DATASET RECORDS:
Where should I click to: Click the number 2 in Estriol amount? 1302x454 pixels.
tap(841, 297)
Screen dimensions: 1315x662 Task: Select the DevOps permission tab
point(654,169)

---

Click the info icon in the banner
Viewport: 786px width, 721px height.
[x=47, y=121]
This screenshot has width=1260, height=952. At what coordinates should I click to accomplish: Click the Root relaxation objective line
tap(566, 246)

==

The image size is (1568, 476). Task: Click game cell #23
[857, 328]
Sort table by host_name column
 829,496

WHAT THE TASK ASKS:
Rewrite everything from "Where should I" down to "point(654,169)", with "DevOps" changed to "Finance" and nothing else altered.

RESPONSE TO THE TASK:
Where should I click to: Click the number 2 in Estriol amount? 1302x454 pixels.
tap(841, 297)
Screen dimensions: 1315x662 Task: Select the Finance permission tab
point(654,169)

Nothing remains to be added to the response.